§ Information provided
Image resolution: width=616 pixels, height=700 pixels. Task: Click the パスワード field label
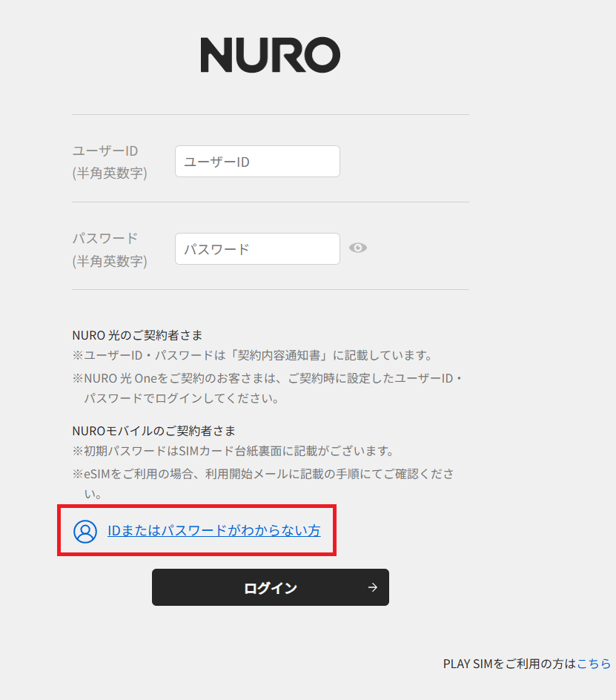(x=105, y=238)
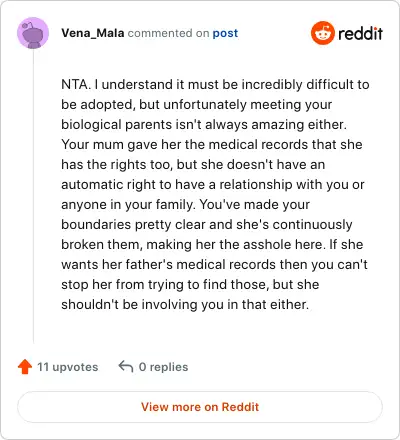Screen dimensions: 400x440
Task: Open the blue "post" link
Action: tap(225, 33)
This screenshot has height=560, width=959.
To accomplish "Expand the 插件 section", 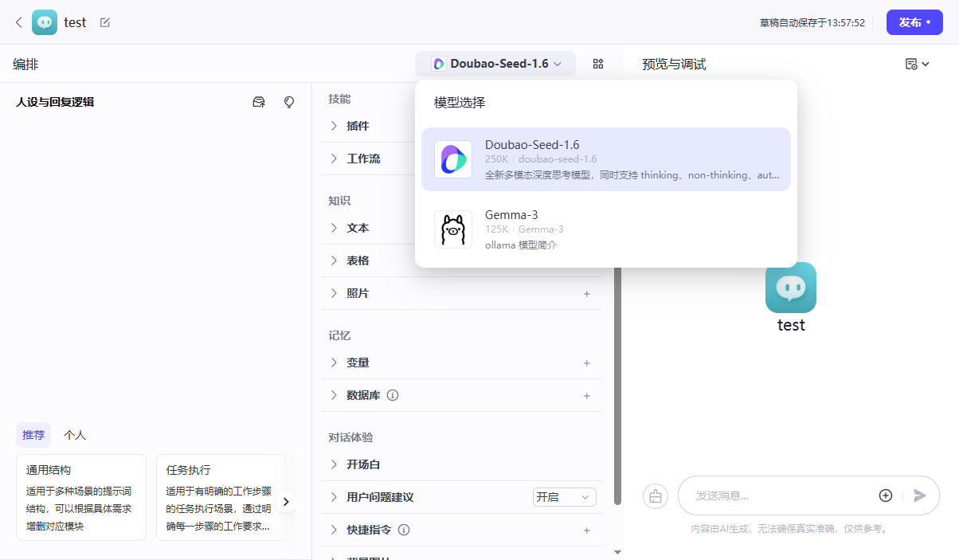I will click(356, 126).
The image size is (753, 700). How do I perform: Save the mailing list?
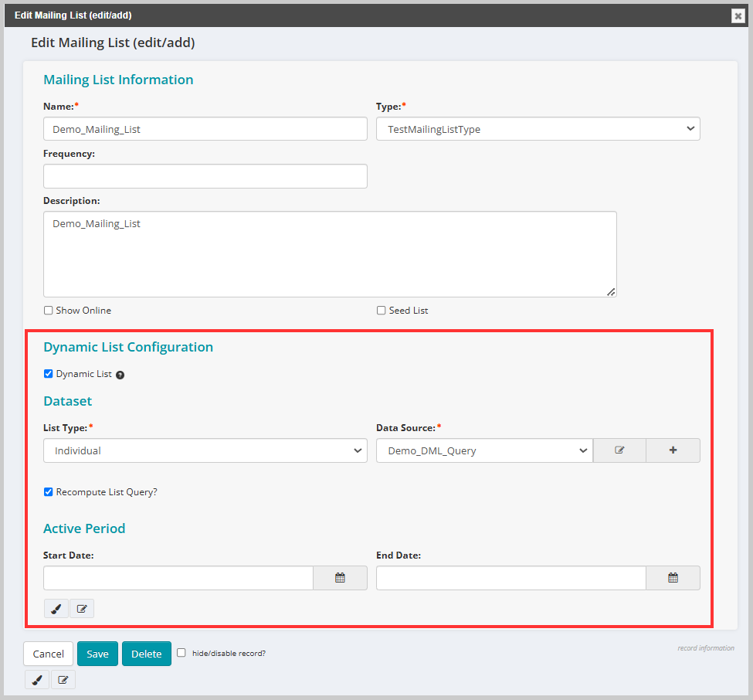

§ Exercise details
From the first line above down to the line with "This screenshot has height=560, width=959.", reproduce every line and no others, omitting pictures.

§ Problem solution
Image resolution: width=616 pixels, height=700 pixels. Task: Click the パスワード field label
(x=105, y=238)
Screen dimensions: 400x440
Task: Open the blue "post" link
Action: tap(225, 33)
This screenshot has height=560, width=959.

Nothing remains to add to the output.